Record extracts Start Marker
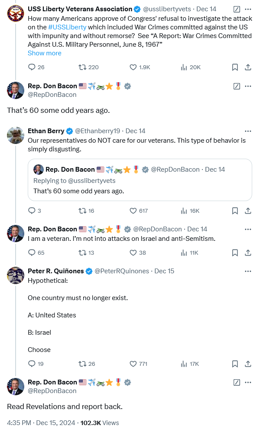
Task: Open the #USSLiberty hashtag link
Action: point(67,27)
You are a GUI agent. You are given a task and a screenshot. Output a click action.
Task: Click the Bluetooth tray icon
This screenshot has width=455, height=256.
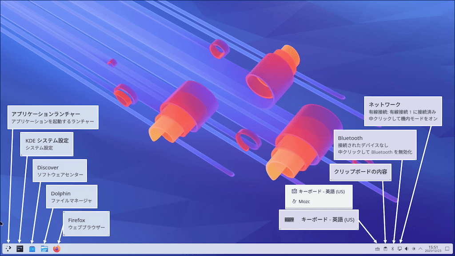393,249
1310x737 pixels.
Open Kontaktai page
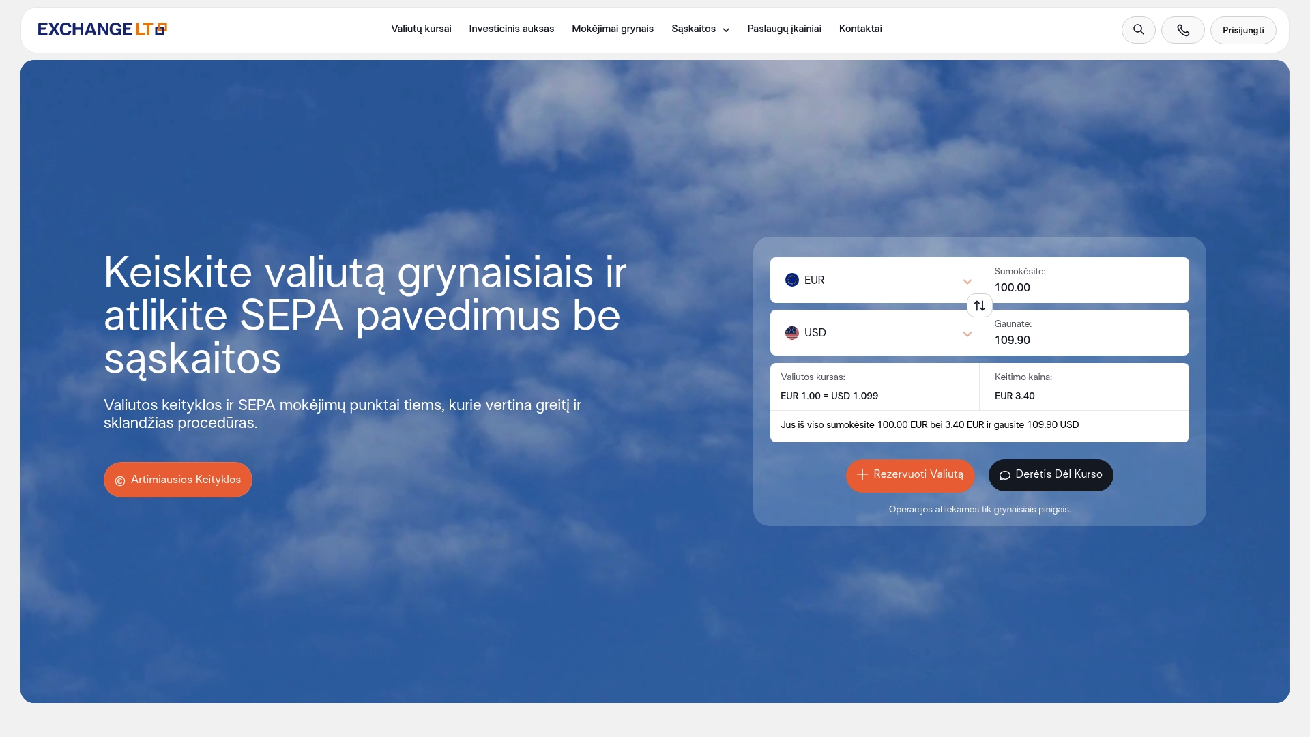[860, 29]
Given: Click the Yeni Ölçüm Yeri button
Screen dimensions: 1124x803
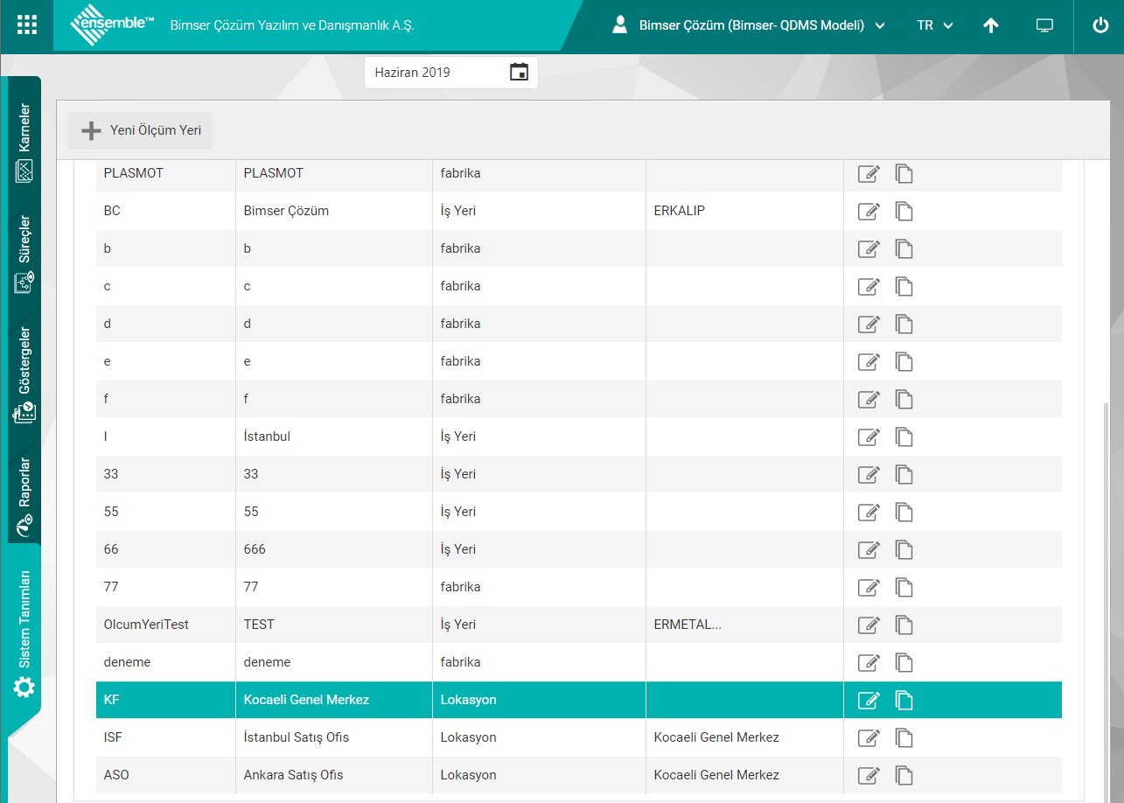Looking at the screenshot, I should click(x=140, y=130).
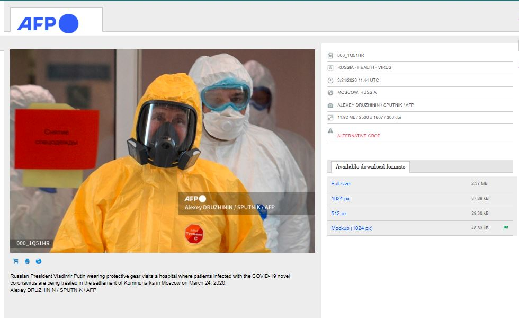Click the green flag icon beside Mockup
This screenshot has width=519, height=318.
coord(506,228)
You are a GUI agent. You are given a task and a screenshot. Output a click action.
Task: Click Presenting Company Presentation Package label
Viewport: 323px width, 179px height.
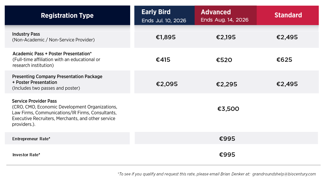[x=57, y=76]
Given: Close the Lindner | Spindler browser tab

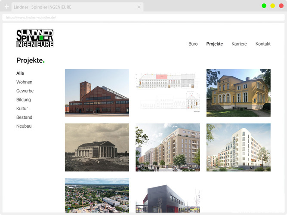Looking at the screenshot, I should coord(139,7).
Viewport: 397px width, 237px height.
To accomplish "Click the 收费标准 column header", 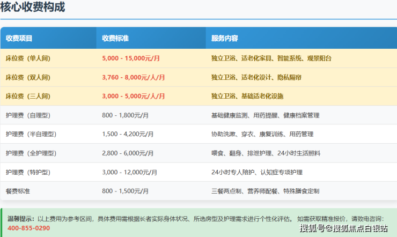I will [x=115, y=39].
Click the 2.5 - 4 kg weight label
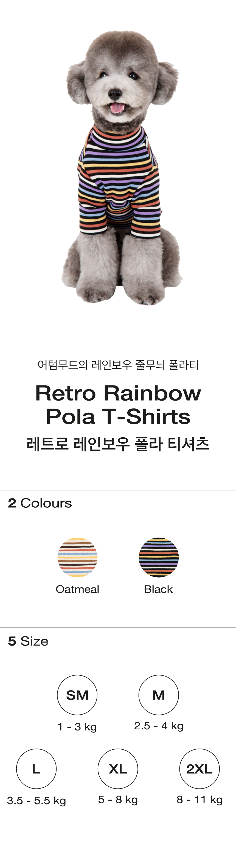 (x=159, y=726)
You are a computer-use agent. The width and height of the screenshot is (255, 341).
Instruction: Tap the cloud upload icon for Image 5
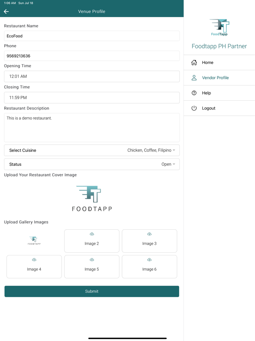click(91, 260)
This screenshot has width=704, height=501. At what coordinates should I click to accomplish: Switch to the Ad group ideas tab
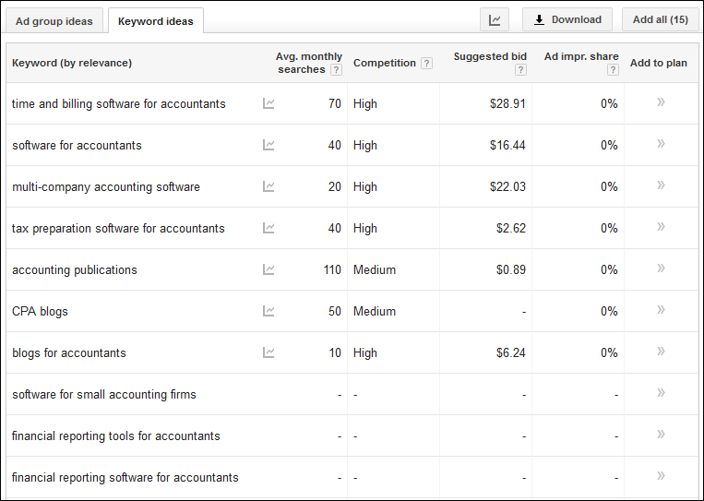point(54,21)
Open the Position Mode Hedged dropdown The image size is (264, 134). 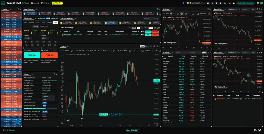[48, 96]
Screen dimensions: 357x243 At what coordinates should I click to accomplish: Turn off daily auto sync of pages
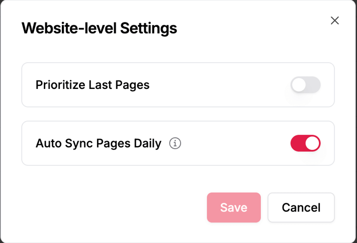pos(305,143)
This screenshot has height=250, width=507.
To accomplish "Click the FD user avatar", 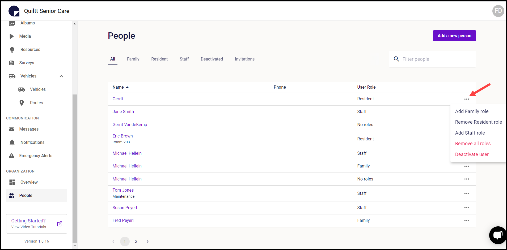I will (x=498, y=11).
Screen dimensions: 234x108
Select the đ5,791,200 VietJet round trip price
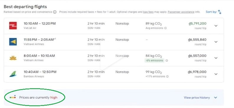(x=197, y=24)
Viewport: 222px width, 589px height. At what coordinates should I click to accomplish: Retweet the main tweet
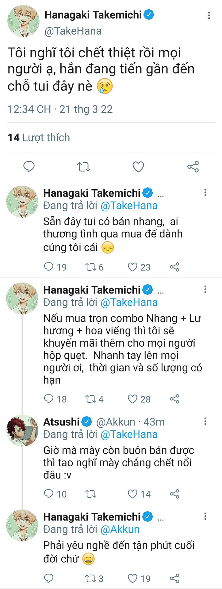(x=83, y=167)
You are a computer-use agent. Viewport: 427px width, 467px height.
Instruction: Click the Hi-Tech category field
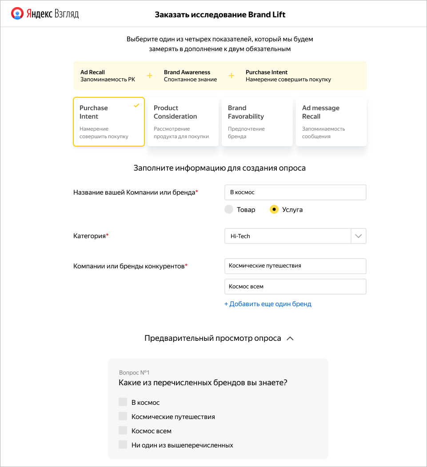point(287,236)
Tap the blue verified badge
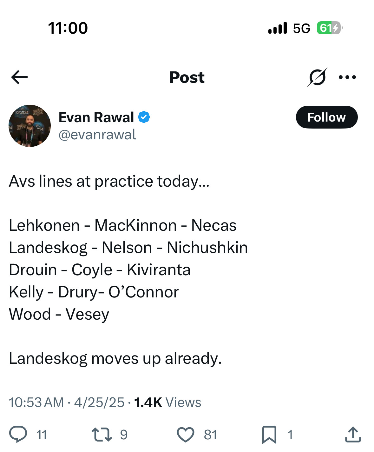Screen dimensions: 374x452 click(144, 117)
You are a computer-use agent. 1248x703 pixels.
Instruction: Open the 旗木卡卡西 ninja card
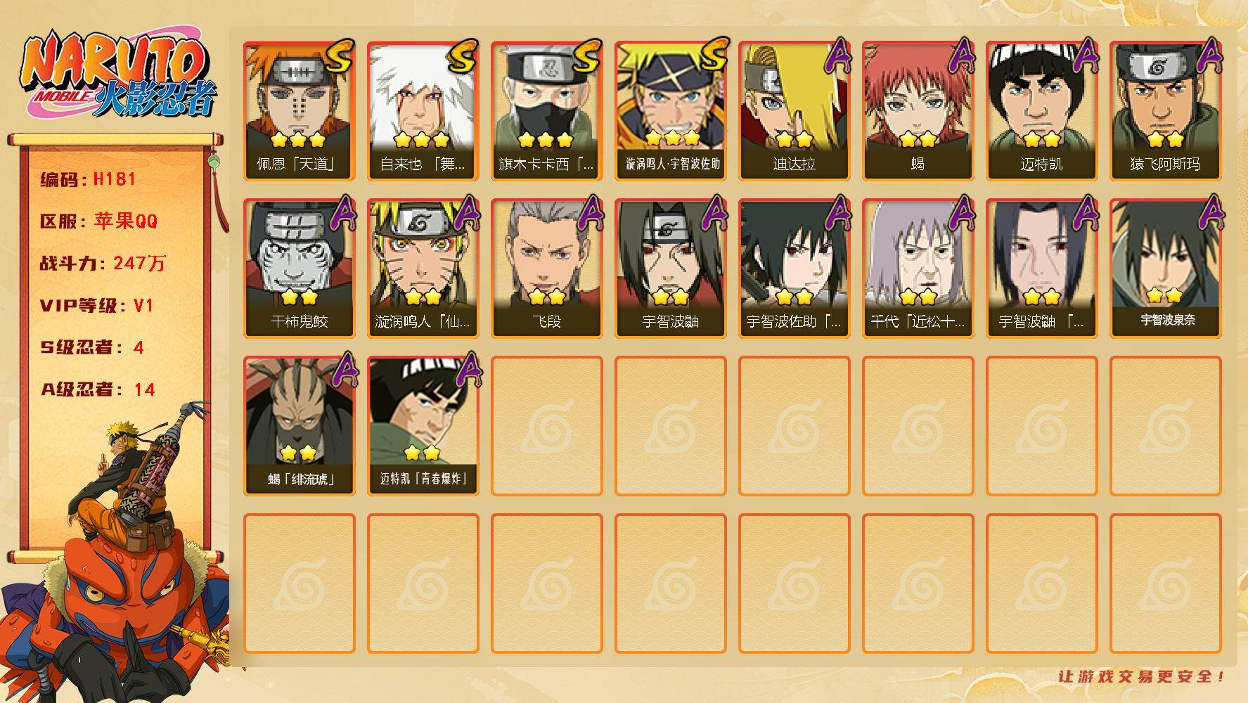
Record extracts End Marker
> What you have to do
Please state how many lines of the data hold the string "agent", with nothing else in your reply.

> Answer box
5